Belum Berakhir (1)

Kadang, selimut tetangga lebih terlihat hangat dan nyaman

Lalu, saat seperti apakah hingga aku dapat melepas kenyamanan yang sedang terjadi? Ya, meski aku harus hanya melihatmu melakukannya. Dengan posisiku sebagai tetanggamu, sekarang. Aku tidak ingin turut campur. Bahkan ingin tahu pun," dalam lubuk hati, ku berkata demikian". Lain! aku menanyakannya, ketika tangis telah leleh seperti lilin yang terbakar saat lampu dipadamkan sistem yang tak kuat menanggung beban. Rasa iba merestui hadir dalam kejadian yang menimpamu. Bukan aku yang mendiami dalam ingatan yang akan diingat sampai akhir hayat, tapi kamu. 

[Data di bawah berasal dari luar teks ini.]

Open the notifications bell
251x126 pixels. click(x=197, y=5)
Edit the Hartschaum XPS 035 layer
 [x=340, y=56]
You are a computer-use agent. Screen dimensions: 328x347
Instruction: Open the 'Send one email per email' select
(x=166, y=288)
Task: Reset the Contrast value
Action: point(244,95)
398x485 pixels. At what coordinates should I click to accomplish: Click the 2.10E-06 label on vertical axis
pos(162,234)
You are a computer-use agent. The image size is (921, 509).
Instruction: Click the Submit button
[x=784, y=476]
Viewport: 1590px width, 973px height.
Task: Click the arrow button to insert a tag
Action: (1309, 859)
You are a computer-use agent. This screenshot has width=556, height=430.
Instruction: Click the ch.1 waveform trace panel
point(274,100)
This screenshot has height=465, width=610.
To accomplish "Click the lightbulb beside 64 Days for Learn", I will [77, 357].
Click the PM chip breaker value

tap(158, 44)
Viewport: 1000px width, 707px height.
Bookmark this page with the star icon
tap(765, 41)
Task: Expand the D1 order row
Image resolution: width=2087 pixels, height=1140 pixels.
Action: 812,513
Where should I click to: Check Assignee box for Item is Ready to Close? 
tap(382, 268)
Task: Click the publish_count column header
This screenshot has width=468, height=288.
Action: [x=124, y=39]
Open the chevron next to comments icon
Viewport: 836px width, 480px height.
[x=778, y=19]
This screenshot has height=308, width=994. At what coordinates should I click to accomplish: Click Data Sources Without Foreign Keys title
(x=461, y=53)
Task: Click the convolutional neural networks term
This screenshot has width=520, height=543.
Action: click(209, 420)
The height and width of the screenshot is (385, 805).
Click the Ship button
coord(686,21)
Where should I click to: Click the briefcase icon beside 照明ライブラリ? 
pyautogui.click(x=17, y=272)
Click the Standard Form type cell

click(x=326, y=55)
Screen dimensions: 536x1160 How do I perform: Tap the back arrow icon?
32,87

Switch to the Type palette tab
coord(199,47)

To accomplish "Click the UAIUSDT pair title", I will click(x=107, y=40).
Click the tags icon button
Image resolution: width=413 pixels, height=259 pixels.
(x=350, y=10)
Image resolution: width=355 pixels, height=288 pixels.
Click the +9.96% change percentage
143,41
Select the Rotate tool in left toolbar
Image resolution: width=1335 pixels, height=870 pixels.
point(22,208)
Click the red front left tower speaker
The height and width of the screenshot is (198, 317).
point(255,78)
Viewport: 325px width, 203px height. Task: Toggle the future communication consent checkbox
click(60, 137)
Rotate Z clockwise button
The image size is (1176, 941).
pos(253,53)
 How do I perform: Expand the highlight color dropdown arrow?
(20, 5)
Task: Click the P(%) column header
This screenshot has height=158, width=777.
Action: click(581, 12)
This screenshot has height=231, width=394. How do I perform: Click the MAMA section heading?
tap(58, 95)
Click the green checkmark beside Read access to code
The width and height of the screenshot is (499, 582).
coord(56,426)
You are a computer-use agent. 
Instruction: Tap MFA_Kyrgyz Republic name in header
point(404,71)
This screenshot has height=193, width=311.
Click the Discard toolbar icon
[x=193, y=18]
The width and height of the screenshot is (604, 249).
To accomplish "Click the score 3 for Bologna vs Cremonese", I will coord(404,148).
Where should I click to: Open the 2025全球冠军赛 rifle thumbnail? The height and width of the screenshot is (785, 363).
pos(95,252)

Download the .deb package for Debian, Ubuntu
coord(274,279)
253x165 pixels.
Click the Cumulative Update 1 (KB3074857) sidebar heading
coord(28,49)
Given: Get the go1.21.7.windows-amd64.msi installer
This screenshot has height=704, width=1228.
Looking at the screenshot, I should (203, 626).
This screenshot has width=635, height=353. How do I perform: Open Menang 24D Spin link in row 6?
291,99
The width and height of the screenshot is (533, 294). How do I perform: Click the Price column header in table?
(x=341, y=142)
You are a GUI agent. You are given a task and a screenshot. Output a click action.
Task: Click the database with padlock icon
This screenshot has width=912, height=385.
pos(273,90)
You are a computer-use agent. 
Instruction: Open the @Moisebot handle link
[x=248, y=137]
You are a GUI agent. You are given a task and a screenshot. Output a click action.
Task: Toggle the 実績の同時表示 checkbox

Semenjak itulah, selimut yang kulihat hangat dan nyaman berubah membakar sedikit demi sedikit kerusakan hati akibat memendam bertahun-tahun lamanya. Kamu yang sudah muak dengan pertanyaan-pertanyaan bercerita mengenai kenyataan yang mendiami langit keabu-abuan dalam hidupmu. Kadang kau tepis kalau kamu benar, sebab posisimu juga kadang tak perlu hadir dan bisa disalahkan begitu saja. Kau saja mengakui kesalahanmu, apakah orang-orang yang bersembunyi dalam selimut yang sama denganmu tidak ingin sekalipun berterus terang? Sama seperti tatkala kamu menikmati hujan yang tidak kau suka, kata-kata tidak pernah muncul pada orang-orang yang bersangkutan dalam tudung selimut yang sama. 

" Aku yakin dan sangat yakin, semua orang memiliki kekuatan yang tidak dapat digantikan satu sama lain ketika kita saling pandang memandangi," katamu sebagai penutup perjumpaan dengan berjanji kembali dan menyelamatkan apapun yang bisa diselamatkan. Pada akhirnya, yang harus dilakukan adalah introspeksi diri, menambal selimut yang telah berlubang atau membeli baru yang lebih nyaman.